Verify cycle life by requesting spring steel material specification. The heart-cam spring steel alloy and heat treatment determine cycle life. Ask for the material spec (SUS301 or SUS304 stainless preferred; carbon steel is not acceptable). Legitimate manufacturers provide this. Factories that cannot answer the question are not producing to a controlled specification.

Approved Chinese-made connectors:

ManufacturerNotes
Amphenol Commercial Products (Shenzhen plant)Produces SD/microSD connectors for domestic and export; verify lot traceability
Molex China (Minhang plant, Shanghai)5013330800 and family; genuine Molex product; higher cost, verified cycle life
HRS (Hirose) ChinaDM3 series microSD connectors; reliable spring geometry
JAE Electronics ChinaProduces SD connectors for embedded and industrial applications
Cvilux (Suzhou)Taiwanese company, China-manufactured; adequate for consumer applications with incoming force verification
Generic Shenzhen (no brand)Acceptable only if 100% eject force measured on incoming and application is low-cycle (< 500 swaps)

For SIM/SD combo connectors, Amphenol and Molex are the preferred sources. The combo connector mechanical design is more complex than a single socket and tolerance accumulation is higher — the gap between SIM card and microSD card contact rails must hold simultaneously within spec. Chinese-only combo connectors have inconsistent SIM contact alignment; this shows up as SIM registration failures in RF modules.

Common Issues

Eject force out of specification (below 2 N). The most common field failure in push-push microSD connectors sourced from generic Chinese factories. The heart-cam spring loses set after 100–200 cycles or after 1,000 hours at temperature, and the card ejects with light pressure or under vibration. Once the spring takes a set, there is no field repair — the connector must be replaced. Mitigation: incoming force measurement and source from certified manufacturers.

Card ejection under mechanical shock. Even a correctly-specced push-push connector with 2.5 N eject force will release a card under sufficient shock (>50 G). For applications that experience shock (dropped consumer devices, vehicle-mounted equipment), use a hinged/clamshell connector or add a physical card retainer (a small clip that crosses the card face). Do not rely on the push-push latch to retain a card in shock environments.

SMD solder joint cracking under thermal cycling. MicroSD connectors have large thermal mass discontinuities — the stainless steel housing and the FR4 PCB have very different coefficients of thermal expansion. In products that see wide temperature swings (−20°C to +60°C in outdoor IoT devices), the solder joints on the mechanical retention tabs crack before the electrical contacts fail. The tabs carry no signal but their cracking allows the housing to rock, eventually pulling the electrical pad solder joints. Specify ENIG PCB finish, use the manufacturer’s recommended stencil aperture (not 1:1 pad size), and verify solder joint quality on mechanical tabs by cross-section after thermal cycling qualification.

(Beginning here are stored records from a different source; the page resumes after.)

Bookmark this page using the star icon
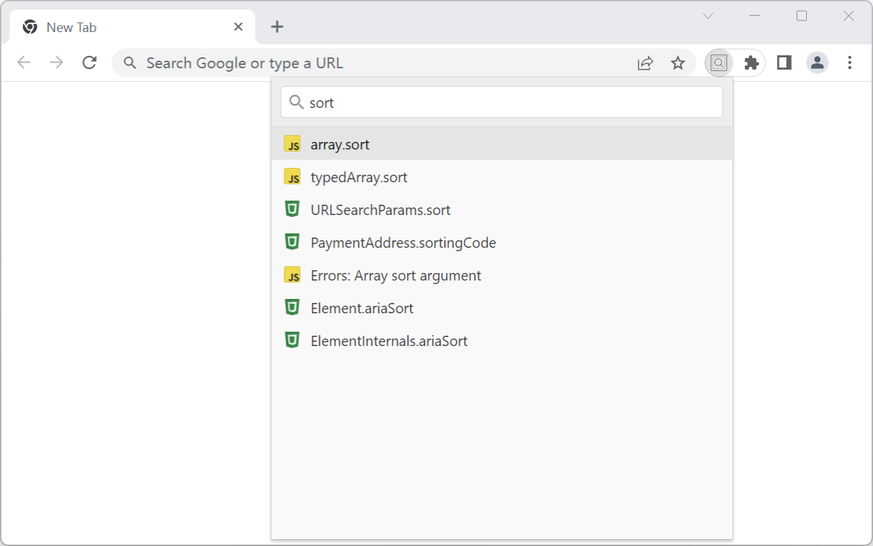 pyautogui.click(x=678, y=62)
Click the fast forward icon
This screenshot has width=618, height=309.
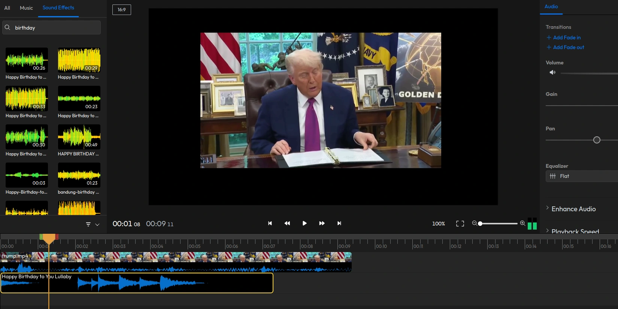322,223
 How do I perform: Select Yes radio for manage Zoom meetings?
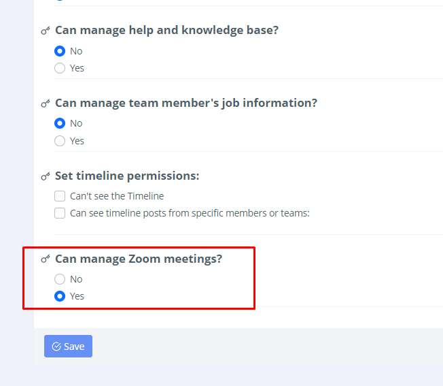(x=60, y=296)
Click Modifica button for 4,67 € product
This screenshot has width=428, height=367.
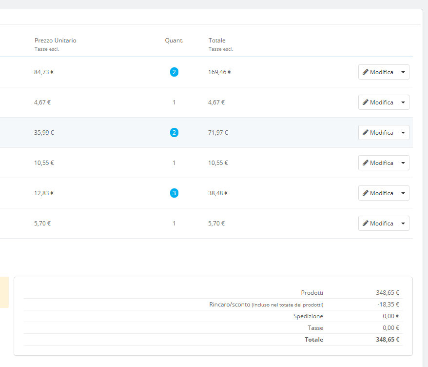tap(378, 102)
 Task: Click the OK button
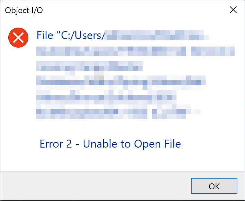click(214, 186)
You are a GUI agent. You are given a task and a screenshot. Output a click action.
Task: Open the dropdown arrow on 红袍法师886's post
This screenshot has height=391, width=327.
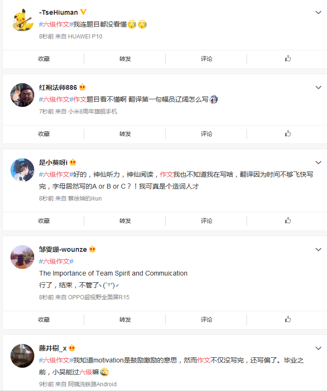point(318,87)
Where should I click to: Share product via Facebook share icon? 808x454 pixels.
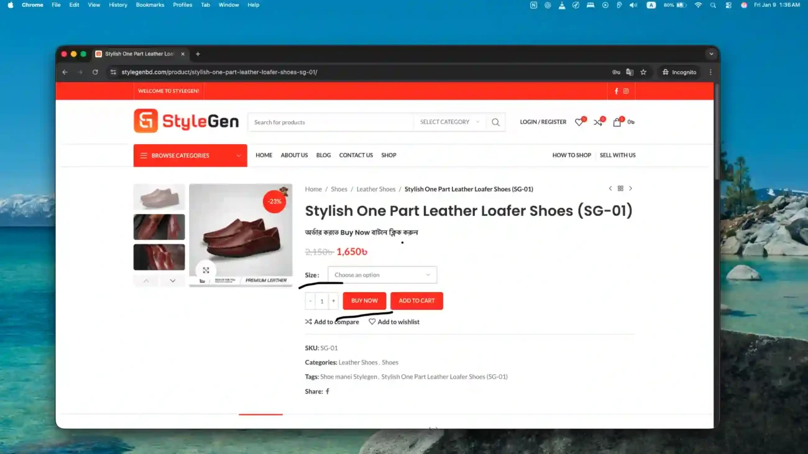tap(328, 391)
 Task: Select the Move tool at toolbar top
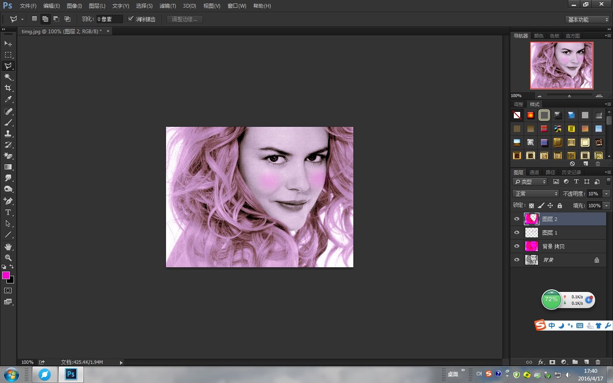point(8,44)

Corrosion of contacts in humid environments. The contact plating on low-cost microSD connectors is flash gold (0.05–0.1 µm) over nickel. In coastal or tropical deployments (>80% RH sustained), the thin gold wears through at the wear point after a few hundred insertion cycles, exposing nickel. Nickel oxidizes, increasing contact resistance. For outdoor or humid industrial applications, specify 0.2 µm minimum gold on contacts.